Edited by Pierre Yeh, Engineer at Technical Support Team, Moldex3D
Felli engineers were tasked with producing mass quantities of a food storage container. The development objectives were to achieve shorter cycle times and higher success rates and to reduce the need for post processing. The part was gating with a valve gate hot runner system to reduce materials and avoid surface defects. However, the corner effect was induced by the valve gate hot runner system and resulted in unbalanced flow and caused weld lines, air traps, and halo marks. Felli engineers used Moldex3D to perform a series of analyses to determine the root cause of the corner effect and validate the proposed solution and were finally able to achieve consistently high-quality production.
- Unbalanced flow
- Air traps and weld lines
- Halo marks
Utilized Moldex3D’s Flow and Hexa-based meshing technology to find the solutions to the flow imbalance
- Eliminated surface defects
- Improved success rates by 99%
- Consistent production
This product is a transparent storage tank made of AS, with size 140mm * 140mm * 210mm (Fig. 1). The mold is designed as a two-cavity mold, which is filled from the bottom of the tank using a valve gate hot runner. The process was planned for mass-production and requires 24 hours of continuous production. Therefore, how to achieve stable and continuous production was the most important issue. Although a valve gate hot runner system and excellent cooling channel design had been used to improve the surface defects and successfully reduce molding cycles, there were still welding lines, air traps and heat flow marks caused by flow imbalance.
Fig.1 The Product: transparent storage tank
According to the Moldex3D simulation, there was indeed a phenomenon of flow imbalance (Fig. 2). Further observing the temperature result profile, it can be found that the hot melt glue spreads to the outside due to the corner effect caused by the hot melt bypassing the valve pin, and continues to the final product (Fig. 3).
Fig. 2 The flow imbalance indicated by the melt front contours in Moldxe3D simulation (left) is consistent with the experimental results (right).
Fig. 3 Observing the temperature profile, it is found that the temperature distribution occurs after the melt passes through the valve pin (left) and continues to the product (right).

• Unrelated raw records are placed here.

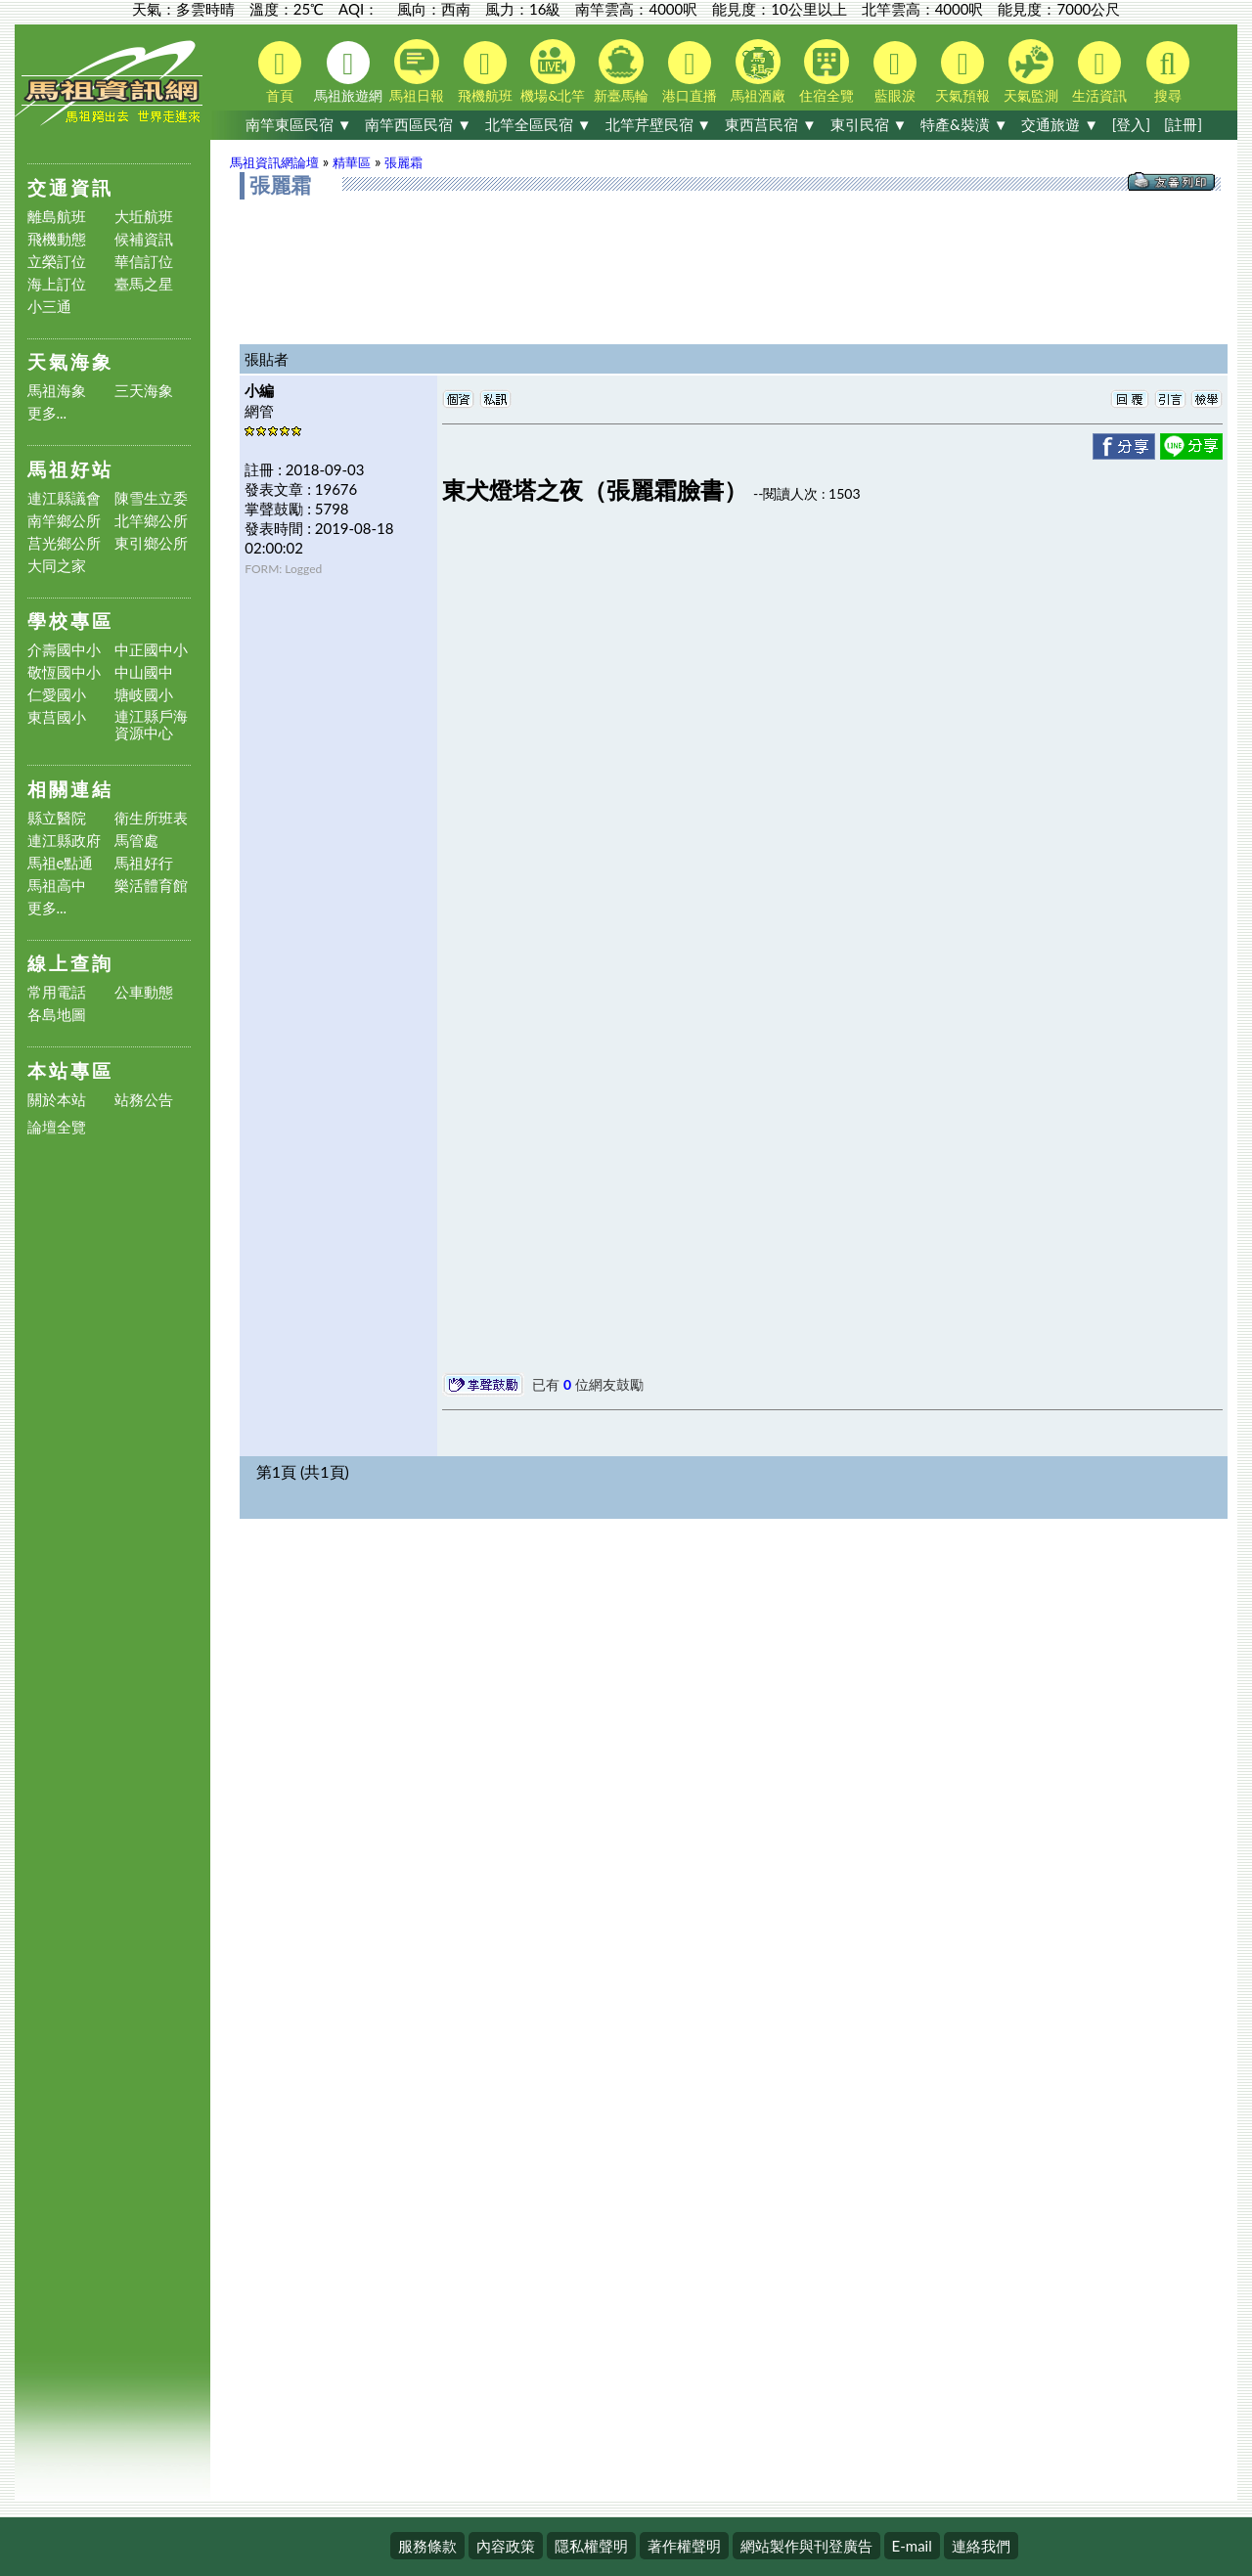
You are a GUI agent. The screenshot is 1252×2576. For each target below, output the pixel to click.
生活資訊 (1099, 72)
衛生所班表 (151, 818)
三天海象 (143, 390)
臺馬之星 (143, 284)
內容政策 (505, 2545)
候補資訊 (143, 239)
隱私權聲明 (591, 2545)
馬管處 (136, 840)
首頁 (279, 72)
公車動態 (143, 992)
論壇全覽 (56, 1127)
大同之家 (56, 565)
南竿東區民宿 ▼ (299, 124)
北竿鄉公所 (151, 520)
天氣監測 (1031, 71)
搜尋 (1167, 72)
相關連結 (70, 788)
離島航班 (56, 216)
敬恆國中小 (64, 672)
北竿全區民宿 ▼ (538, 124)
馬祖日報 (416, 71)
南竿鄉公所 (64, 520)
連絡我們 (981, 2545)
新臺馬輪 (621, 71)
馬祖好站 (70, 469)
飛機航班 (485, 72)
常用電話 (56, 992)
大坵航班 (143, 216)
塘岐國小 (143, 695)
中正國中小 (151, 650)
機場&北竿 (552, 71)
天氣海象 (70, 361)
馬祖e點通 (60, 863)
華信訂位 (143, 261)
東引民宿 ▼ (869, 124)
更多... (47, 413)
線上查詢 (70, 963)
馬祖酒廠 (758, 71)
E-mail (912, 2545)
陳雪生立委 (151, 498)
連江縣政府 (64, 840)
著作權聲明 (684, 2545)
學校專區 (70, 620)
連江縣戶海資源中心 (151, 724)
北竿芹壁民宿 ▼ (658, 124)
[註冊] (1183, 124)
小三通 (49, 306)
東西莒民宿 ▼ (771, 124)
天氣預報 (962, 72)
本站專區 (70, 1070)
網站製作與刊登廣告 (806, 2545)
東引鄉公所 (151, 543)
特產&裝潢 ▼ (963, 124)
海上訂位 (56, 284)
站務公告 (143, 1099)
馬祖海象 (56, 390)
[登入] (1131, 124)
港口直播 (689, 72)
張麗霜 (403, 162)
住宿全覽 (826, 71)
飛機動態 (56, 239)
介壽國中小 (64, 650)
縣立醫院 (56, 818)
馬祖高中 (56, 885)
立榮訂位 (56, 261)
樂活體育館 (151, 885)
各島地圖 (56, 1014)
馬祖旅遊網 (348, 72)
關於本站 (56, 1099)
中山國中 (143, 672)
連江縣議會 (64, 498)
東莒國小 (56, 717)
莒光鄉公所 (64, 543)
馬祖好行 (143, 863)
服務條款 (427, 2545)
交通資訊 (70, 187)
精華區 (352, 162)
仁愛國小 (56, 695)
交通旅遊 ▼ (1059, 124)
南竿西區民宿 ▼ (418, 124)
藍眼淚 (895, 72)
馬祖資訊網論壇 (274, 162)
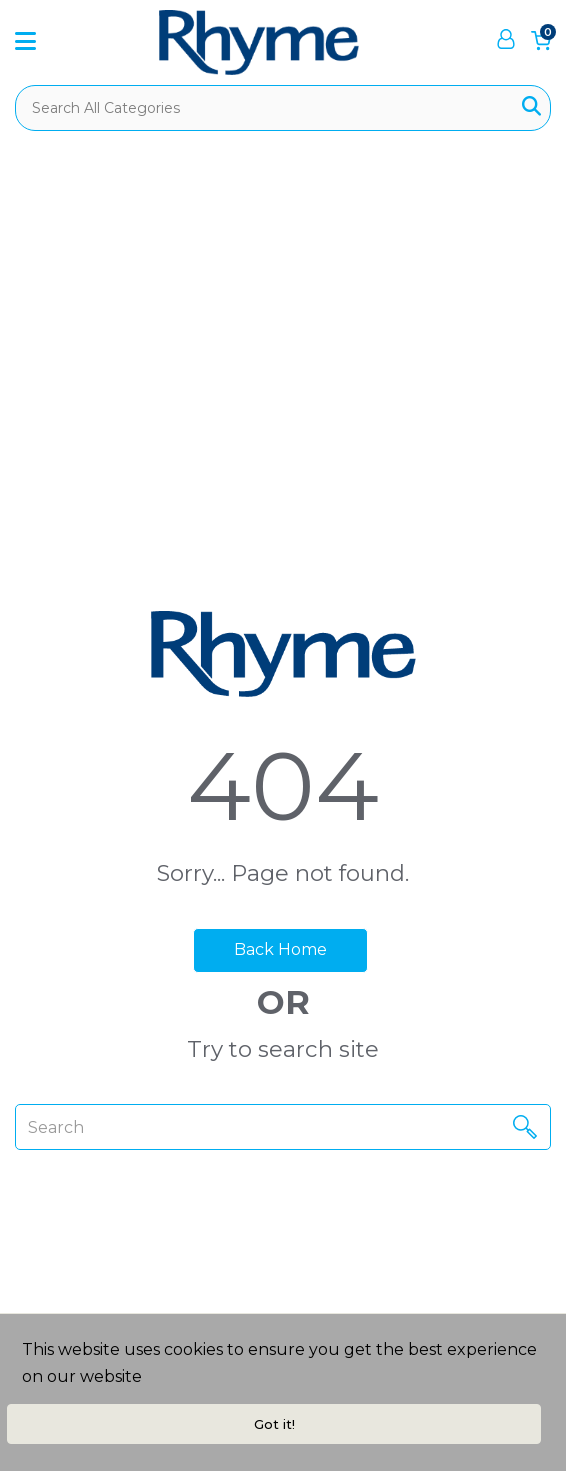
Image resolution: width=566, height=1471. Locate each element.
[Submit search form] (531, 107)
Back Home (280, 949)
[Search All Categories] (283, 108)
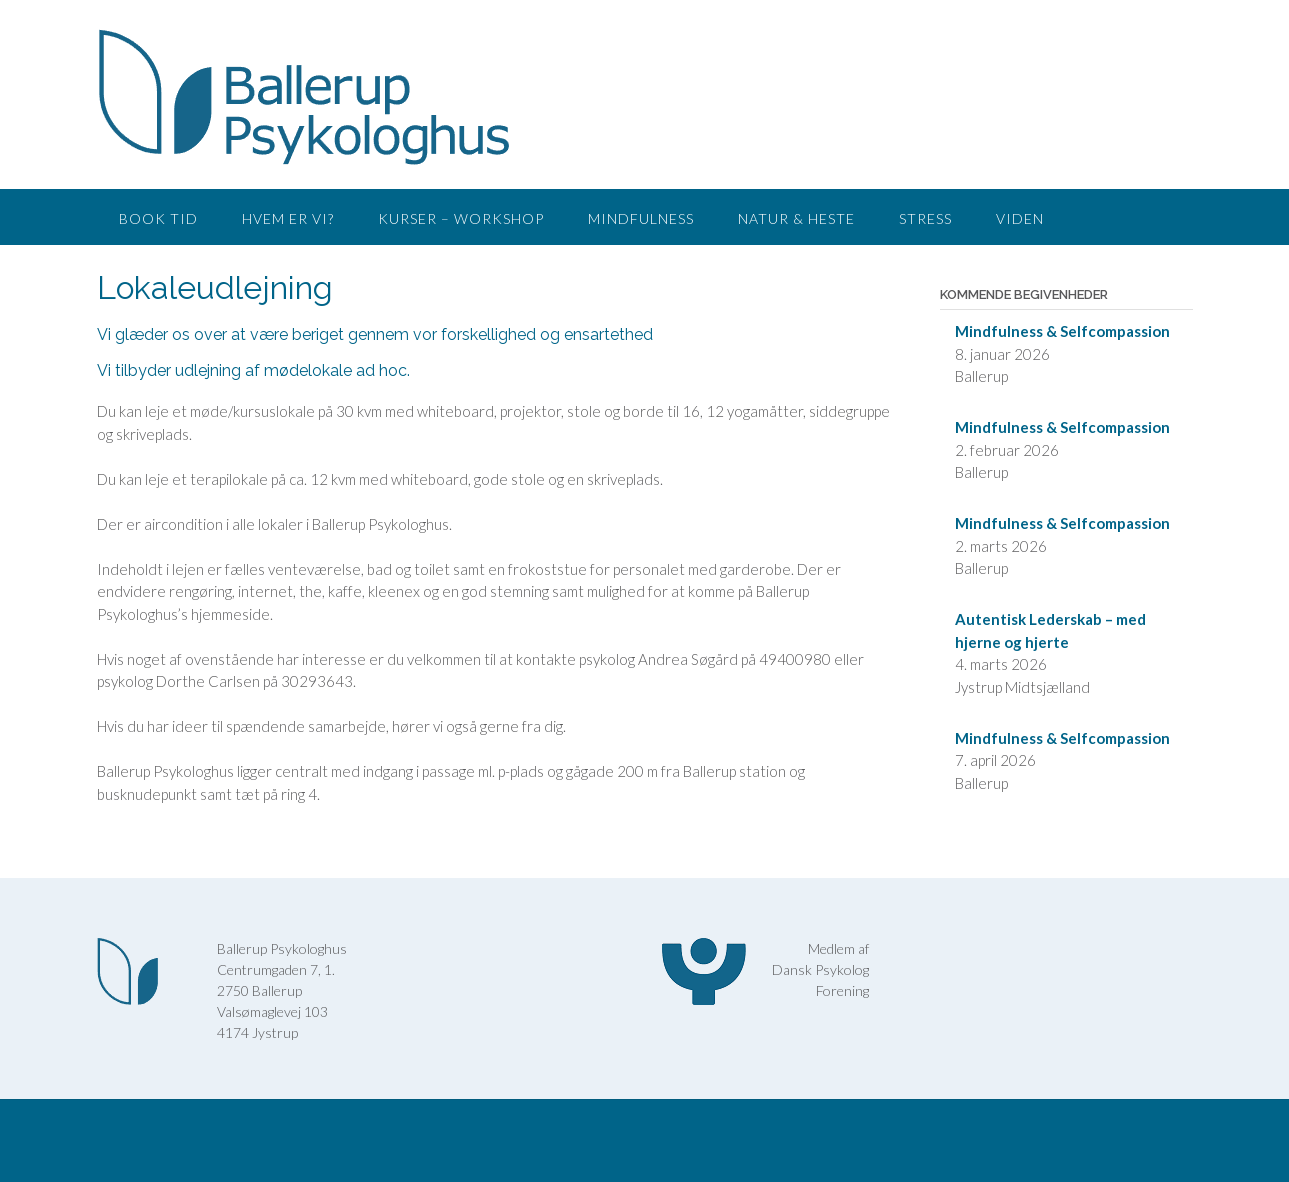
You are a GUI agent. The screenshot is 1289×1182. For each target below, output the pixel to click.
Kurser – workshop (461, 218)
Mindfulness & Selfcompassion (1062, 331)
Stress (925, 218)
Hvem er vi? (288, 218)
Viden (1020, 218)
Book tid (158, 218)
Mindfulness (641, 218)
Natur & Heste (796, 218)
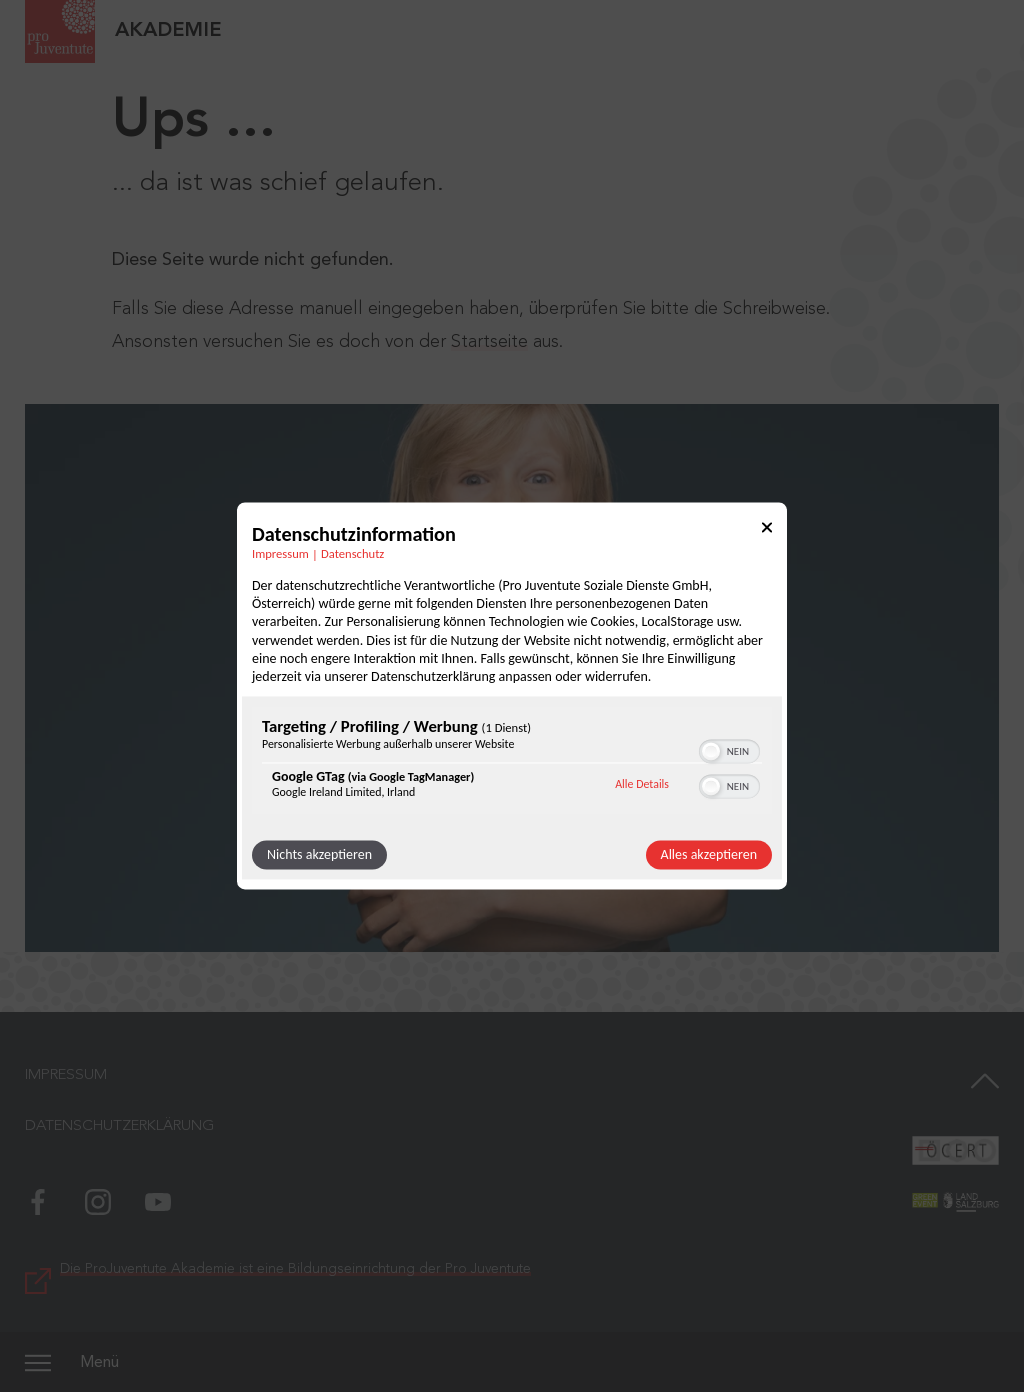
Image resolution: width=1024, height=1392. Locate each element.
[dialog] (512, 695)
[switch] (729, 750)
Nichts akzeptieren (319, 855)
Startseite (489, 342)
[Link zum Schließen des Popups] (767, 530)
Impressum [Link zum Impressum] (280, 553)
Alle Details (642, 784)
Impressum (66, 1075)
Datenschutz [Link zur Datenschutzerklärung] (352, 553)
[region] (512, 763)
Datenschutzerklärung (119, 1126)
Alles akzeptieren (709, 855)
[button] (711, 752)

According to the simulation results and experimental verification, it is clearly shown that the valve pin is the key to affect the flow balance. Therefore, Felli tried to quickly verify the results by modifying the valve pin length and removing the valve pin through CAE simulation, they found that the flow balance was significantly improved after the valve pin was removed (Fig. 4). The actual verification also matches the simulation results (Fig. 5).
Fig. 4 Simulation results with the valve pin removed.
Fig. 5 The experimental verification
Lastly, Felli optimized the runner design with the melt flipper technology to reduce the temperature difference after the melt passes through the valve gate (Fig. 6), and further improved the flow balance (Fig. 7).
Fig. 6 Through the melt flipper technology, the temperature difference after passing the valve pin is reduced (left), and the flow balance is improved (right).
Fig. 7 The flow imbalance has been obviously improved in the optimized design (right)
Through the analysis of Moldex3D and several low-cost actual verifications, Felli found the real cause of this problem and was provided with a clear direction to make corresponding improvements to the valve pin. After re-validating through Moldex3D, it has improved the problem, reduced the defect rate from 100% to 0%, and reduced the defect rate of the actual production to 0.05%, avoiding the implementation of inefficient countermeasures and generating unnecessary huge costs.
Moldex3D’s Flow and Hexa-based meshing technology enabled Felli engineers to identify flow imbalances and capture accurate, high-resolution temperature distribution in the part. In addition, Felli engineers used Moldex3D to investigate the effect of valve pins on flow balance. The simulation results matched well with the experimental results and demonstrated that the valve pin is the key to improving filling imbalances. With Moldex3D, Felli successfully identified the root cause of the corner effect and optimized the runner design to reduce temperature difference as the melt flow past the valve pin, improving the flow imbalance induced by the corner effect.